• Directive:
Convert only the entries below that fall between the line containing "Find the location of a particular element. This" and the line containing "at (440, 278).", both lines included, into a JSON list of strings. Each line becomes one string, and blank lines are omitted.

• Given entries:
== Segment start ==
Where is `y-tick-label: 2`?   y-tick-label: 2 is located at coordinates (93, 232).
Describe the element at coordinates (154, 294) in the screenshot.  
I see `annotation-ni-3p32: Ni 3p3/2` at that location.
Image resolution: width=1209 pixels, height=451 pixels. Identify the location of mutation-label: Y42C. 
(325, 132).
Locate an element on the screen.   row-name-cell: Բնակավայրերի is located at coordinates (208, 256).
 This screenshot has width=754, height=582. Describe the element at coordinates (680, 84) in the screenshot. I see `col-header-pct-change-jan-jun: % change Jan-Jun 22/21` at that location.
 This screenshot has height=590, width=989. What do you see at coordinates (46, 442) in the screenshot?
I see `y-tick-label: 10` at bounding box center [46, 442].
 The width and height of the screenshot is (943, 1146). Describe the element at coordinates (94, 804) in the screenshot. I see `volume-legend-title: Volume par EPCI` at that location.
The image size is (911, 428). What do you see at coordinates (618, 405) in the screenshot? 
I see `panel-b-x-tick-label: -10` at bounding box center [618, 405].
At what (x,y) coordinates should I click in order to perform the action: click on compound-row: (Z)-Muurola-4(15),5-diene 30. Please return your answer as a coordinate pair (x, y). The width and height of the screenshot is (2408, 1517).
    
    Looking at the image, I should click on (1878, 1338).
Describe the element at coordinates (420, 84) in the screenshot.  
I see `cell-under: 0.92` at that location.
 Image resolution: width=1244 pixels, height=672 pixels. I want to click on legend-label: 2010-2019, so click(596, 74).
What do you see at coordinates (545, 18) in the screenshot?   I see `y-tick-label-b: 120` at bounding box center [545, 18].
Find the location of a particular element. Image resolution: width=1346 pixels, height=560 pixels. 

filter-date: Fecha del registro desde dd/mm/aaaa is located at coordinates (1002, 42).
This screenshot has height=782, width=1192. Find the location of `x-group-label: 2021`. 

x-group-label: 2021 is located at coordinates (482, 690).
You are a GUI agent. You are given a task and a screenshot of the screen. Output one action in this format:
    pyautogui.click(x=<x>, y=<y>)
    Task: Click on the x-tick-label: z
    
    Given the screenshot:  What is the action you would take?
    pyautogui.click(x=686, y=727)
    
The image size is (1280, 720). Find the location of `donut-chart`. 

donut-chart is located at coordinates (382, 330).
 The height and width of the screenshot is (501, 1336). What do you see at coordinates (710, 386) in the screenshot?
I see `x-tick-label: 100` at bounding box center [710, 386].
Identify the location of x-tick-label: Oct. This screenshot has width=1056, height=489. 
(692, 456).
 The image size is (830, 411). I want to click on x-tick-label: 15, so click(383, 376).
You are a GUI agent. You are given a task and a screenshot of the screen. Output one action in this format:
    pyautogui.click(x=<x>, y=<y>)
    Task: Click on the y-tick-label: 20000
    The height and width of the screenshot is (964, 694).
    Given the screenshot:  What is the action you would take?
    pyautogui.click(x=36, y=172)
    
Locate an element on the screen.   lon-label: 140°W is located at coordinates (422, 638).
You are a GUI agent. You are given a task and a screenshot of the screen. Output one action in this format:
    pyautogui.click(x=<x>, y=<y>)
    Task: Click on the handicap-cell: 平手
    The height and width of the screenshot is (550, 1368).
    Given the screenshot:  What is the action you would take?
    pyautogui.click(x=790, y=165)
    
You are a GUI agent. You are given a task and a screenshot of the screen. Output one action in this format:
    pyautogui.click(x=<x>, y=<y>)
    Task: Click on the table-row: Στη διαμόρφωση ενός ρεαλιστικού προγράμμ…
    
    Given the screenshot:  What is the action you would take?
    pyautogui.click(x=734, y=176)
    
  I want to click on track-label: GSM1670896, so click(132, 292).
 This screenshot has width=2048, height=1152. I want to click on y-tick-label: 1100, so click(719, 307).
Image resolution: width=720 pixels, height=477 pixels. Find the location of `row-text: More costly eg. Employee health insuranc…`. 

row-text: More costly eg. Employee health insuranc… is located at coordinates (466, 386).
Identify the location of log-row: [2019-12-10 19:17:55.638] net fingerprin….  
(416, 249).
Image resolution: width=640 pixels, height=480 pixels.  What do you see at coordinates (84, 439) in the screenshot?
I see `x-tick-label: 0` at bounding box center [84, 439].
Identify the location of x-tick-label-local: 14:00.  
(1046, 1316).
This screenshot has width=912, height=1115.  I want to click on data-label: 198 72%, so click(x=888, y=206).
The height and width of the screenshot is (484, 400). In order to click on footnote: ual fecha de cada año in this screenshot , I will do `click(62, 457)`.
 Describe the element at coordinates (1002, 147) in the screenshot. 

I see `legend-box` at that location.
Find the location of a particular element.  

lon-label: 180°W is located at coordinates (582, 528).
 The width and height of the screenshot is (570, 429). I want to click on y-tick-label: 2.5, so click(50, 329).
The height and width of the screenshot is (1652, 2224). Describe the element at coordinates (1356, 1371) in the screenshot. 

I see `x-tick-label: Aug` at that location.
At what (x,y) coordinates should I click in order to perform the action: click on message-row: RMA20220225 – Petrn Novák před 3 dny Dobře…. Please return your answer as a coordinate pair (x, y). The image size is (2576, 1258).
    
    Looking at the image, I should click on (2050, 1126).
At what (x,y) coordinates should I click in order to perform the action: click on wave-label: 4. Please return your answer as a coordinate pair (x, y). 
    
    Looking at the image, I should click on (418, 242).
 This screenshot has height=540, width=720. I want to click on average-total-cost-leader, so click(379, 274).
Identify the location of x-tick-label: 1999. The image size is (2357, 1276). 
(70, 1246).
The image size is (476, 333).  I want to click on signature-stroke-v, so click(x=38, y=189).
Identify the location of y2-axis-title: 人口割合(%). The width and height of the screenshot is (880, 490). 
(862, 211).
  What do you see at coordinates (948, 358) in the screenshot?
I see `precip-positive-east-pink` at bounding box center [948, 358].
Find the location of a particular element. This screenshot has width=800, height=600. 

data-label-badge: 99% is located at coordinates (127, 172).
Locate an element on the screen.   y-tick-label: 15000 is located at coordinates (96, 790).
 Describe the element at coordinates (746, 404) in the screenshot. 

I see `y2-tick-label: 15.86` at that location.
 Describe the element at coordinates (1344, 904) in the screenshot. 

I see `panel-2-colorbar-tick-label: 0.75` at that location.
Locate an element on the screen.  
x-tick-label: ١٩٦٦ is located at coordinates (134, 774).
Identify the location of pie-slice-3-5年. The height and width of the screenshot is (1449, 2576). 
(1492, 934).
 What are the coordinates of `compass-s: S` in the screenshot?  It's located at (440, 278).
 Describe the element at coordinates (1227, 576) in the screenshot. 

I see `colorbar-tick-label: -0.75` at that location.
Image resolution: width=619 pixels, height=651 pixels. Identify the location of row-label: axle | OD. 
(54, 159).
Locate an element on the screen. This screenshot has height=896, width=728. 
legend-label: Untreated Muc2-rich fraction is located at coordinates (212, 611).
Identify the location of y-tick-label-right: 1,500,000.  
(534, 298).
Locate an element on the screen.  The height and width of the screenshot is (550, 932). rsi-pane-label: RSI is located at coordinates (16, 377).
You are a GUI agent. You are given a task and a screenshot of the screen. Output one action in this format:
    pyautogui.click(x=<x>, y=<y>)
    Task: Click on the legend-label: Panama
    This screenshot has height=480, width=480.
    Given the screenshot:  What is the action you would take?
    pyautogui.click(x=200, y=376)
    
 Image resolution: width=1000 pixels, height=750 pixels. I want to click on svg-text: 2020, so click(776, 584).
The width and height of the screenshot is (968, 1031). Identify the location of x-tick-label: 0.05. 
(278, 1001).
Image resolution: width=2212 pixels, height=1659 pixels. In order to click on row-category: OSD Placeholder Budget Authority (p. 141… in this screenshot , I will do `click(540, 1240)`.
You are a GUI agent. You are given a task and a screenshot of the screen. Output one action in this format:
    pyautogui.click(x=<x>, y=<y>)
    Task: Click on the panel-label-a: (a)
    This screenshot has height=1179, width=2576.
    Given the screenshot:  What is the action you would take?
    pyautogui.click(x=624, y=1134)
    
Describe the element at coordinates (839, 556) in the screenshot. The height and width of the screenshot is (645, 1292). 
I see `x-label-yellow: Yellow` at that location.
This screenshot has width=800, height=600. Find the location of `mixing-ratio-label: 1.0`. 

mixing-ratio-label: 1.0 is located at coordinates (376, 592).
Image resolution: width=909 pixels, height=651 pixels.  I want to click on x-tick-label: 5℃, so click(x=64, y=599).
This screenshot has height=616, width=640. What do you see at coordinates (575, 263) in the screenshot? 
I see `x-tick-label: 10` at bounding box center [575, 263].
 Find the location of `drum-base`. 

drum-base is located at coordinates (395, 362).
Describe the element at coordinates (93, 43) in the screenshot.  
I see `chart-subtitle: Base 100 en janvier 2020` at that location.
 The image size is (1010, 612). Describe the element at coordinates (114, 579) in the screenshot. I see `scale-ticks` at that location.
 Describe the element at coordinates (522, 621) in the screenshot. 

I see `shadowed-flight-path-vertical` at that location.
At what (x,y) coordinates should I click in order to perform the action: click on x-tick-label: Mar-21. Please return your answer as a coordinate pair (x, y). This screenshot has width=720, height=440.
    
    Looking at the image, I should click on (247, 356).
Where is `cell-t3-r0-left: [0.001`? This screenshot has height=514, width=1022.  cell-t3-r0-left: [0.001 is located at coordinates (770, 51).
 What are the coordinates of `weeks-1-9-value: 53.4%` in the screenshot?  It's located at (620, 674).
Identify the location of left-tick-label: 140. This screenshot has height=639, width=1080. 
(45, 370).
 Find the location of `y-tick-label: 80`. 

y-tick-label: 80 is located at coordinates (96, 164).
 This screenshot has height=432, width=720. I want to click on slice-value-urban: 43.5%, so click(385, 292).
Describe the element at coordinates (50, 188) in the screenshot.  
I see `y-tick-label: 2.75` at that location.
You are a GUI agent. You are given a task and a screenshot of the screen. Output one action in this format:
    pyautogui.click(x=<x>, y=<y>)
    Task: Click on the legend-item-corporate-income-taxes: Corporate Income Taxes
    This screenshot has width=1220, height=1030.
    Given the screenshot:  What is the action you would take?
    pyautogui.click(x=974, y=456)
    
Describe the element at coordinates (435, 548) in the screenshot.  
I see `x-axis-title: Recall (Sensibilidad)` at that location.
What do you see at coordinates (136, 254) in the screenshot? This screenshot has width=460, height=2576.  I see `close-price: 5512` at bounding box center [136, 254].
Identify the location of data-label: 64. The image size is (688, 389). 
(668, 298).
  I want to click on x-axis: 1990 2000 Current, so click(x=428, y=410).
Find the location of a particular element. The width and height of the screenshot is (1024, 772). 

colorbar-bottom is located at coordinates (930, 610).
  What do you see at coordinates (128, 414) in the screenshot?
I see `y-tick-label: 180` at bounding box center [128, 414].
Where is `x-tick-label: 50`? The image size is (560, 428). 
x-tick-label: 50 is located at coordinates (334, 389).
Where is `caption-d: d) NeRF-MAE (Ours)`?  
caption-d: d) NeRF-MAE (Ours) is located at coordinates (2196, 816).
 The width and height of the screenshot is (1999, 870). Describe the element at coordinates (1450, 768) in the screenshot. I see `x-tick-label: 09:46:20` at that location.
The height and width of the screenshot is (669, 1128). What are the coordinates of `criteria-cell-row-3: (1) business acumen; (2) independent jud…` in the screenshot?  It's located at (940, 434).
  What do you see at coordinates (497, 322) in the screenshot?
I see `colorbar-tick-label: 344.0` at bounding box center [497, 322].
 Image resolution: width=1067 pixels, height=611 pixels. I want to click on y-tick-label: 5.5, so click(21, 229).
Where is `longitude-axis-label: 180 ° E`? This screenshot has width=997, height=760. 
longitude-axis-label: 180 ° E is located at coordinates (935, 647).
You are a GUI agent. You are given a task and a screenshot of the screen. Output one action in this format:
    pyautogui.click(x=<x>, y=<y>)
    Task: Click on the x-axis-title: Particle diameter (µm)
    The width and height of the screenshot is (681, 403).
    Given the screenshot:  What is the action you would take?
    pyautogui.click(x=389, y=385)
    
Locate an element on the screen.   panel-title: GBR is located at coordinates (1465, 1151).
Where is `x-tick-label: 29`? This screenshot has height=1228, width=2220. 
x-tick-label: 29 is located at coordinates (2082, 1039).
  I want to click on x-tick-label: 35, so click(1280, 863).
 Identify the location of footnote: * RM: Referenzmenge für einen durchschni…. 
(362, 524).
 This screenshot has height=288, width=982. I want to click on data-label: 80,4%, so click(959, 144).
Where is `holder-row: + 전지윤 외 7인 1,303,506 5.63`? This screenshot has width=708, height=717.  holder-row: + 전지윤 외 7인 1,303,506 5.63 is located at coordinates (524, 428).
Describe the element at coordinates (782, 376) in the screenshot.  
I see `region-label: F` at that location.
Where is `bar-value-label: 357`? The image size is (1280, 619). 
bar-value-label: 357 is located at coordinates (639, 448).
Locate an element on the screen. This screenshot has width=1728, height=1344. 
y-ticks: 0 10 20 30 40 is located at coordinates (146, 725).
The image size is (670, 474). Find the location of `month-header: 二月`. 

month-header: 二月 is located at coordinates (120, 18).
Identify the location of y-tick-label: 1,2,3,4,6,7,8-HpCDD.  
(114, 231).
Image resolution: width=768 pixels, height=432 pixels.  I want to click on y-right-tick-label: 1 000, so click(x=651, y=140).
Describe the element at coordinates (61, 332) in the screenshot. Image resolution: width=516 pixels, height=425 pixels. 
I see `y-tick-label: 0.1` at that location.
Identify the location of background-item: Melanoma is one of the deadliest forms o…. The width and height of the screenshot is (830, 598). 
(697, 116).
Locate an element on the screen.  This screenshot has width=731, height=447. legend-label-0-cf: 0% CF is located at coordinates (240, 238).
== Segment end ==
• Problem solution:
[
  "Find the location of a particular element. This screenshot has width=800, height=600. ",
  "data-label-badge: 99% is located at coordinates (127, 172).",
  "Locate an element on the screen.   y-tick-label: 15000 is located at coordinates (96, 790).",
  " Describe the element at coordinates (746, 404) in the screenshot. ",
  "I see `y2-tick-label: 15.86` at that location.",
  " Describe the element at coordinates (1344, 904) in the screenshot. ",
  "I see `panel-2-colorbar-tick-label: 0.75` at that location.",
  "Locate an element on the screen.  ",
  "x-tick-label: ١٩٦٦ is located at coordinates (134, 774).",
  "Identify the location of pie-slice-3-5年. The height and width of the screenshot is (1449, 2576). ",
  "(1492, 934).",
  " What are the coordinates of `compass-s: S` in the screenshot?  It's located at (440, 278)."
]